葡聚糖凝胶有不同的粒度。超细级的葡聚糖凝胶是用于需要*分辨率的柱色谱和薄层色谱。粗级和中级的凝胶用于制备性色谱过程,可在较低的压力下获得较高的流速。另外, 粗级也可用于批量工艺。
产 品 名 称 | 分离范围(球蛋白) | 应 用 |
葡聚糖凝胶 G-10 | <700 | 缓冲液交换、脱盐,分离小分子,去除小分子 |
葡聚糖凝胶 G-15 | <1500 | 缓冲液交换、脱盐,分离小分子,去除小分子 |
葡聚糖凝胶 G-25 | 1000-5000 | 工业上脱盐及交换缓冲液 |
葡聚糖凝胶 G-50 | 1000-30000 | 多肽分离、脱盐、清洗生物提取液、分子量测定 |
葡聚糖凝胶 G-75 | 2000-70000 | 蛋白分离纯化、分子量测定、平衡常数测定 |
葡聚糖凝胶 G-100 | 2000-120000 | 蛋白分离纯化、分子量测定、平衡常数测定 |
葡聚糖凝胶 G-150 | 5000-300000 | 蛋白分离纯化、分子量测定、平衡常数测定 |
葡聚糖凝胶 G-200 | 5000-600000 | 蛋白分离纯化、分子量测定、平衡常数测定 |
3 使用方法
葡聚糖凝胶 G 系列产品以干粉形式存在,使用前必须溶胀,在膨胀期间应避免过度搅拌,因为它可能破坏填料,不要使用磁力搅拌器。

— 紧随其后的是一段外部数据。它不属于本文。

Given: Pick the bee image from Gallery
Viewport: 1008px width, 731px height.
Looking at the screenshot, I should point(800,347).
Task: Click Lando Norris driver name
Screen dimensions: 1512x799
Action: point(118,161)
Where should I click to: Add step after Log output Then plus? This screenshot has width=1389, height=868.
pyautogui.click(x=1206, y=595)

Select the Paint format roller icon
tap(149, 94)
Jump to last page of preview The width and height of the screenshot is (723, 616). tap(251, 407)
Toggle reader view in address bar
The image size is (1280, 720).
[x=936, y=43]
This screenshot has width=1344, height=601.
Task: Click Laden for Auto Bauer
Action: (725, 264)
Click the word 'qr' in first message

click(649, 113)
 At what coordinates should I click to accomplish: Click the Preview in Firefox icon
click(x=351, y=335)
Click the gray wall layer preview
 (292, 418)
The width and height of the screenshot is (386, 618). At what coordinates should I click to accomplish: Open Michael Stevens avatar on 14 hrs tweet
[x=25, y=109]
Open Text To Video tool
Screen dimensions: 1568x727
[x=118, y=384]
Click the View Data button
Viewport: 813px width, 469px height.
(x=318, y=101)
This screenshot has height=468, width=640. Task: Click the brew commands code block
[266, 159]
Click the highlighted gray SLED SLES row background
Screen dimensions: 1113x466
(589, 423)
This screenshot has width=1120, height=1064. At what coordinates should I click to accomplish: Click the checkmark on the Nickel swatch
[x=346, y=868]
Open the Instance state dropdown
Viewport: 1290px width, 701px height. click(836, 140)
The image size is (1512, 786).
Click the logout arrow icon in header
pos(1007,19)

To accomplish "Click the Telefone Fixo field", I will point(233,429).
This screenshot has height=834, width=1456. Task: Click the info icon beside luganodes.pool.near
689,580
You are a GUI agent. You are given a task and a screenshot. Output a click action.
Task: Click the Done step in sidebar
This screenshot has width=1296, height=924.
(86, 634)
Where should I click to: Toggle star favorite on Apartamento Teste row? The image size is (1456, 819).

(1) 将填料在过量去离子水或缓冲液中,室温条件下膨胀 3 小时,或用热水膨胀 1 小时。洗脱缓冲液不应含有高粘度的试剂。溶胀过程中,如果上层有碎胶,请去除。
(2) 将溶胀好的填料,所有的缓冲液等材料平衡至实验操作温度。
检查层析柱所有部件,特别是过滤网,密封圈,螺旋塞是否紧密,玻璃管是否干净和完整。
上样前平衡层析柱至少 5-10 个柱体积直到记录仪基线变得平稳为止(流出液的 PH 值和等电点等于上柱的Buffer 的PH 值和等电点)。
样品一定要离心或过滤后(0.45um)上样。
凝胶过滤的上样量一般为不大于 5%的柱床体积,我们建议初次上样控制在1-2%的柱床体积,视分离情况可以调整;脱盐时上样量可以达到 20%的柱床体积,柱高的选择也与分离要求相关,柱高过高的凝胶层会引起较大的反压,应当尽可能避免。难分离物质要有一定柱高和流速控制,脱盐时高径比为 5:1 即可。
可以用无盐水,也可以采用上柱时的缓冲液洗脱;在上柱 Buffer 中加入 NaCl 等梯度洗脱或盐梯度洗脱也可以*分离纯化。
凝胶使用十次后作一次 CIP,目的是去除柱床内沉淀的及顽固残留的蛋白。方法是以
40cm/h 用 0.1 M 氢氧化钠洗四个柱体积,再以至少三个柱体积平衡缓冲液再生。
2. 在使用过程中,避免使用高浓度的强酸强碱,酸和碱的浓度应低于 0.15 摩尔。碱会使流速变慢。
3. 不同的样品,吸附和洗脱方法不相同,可以根据相关的文献进行。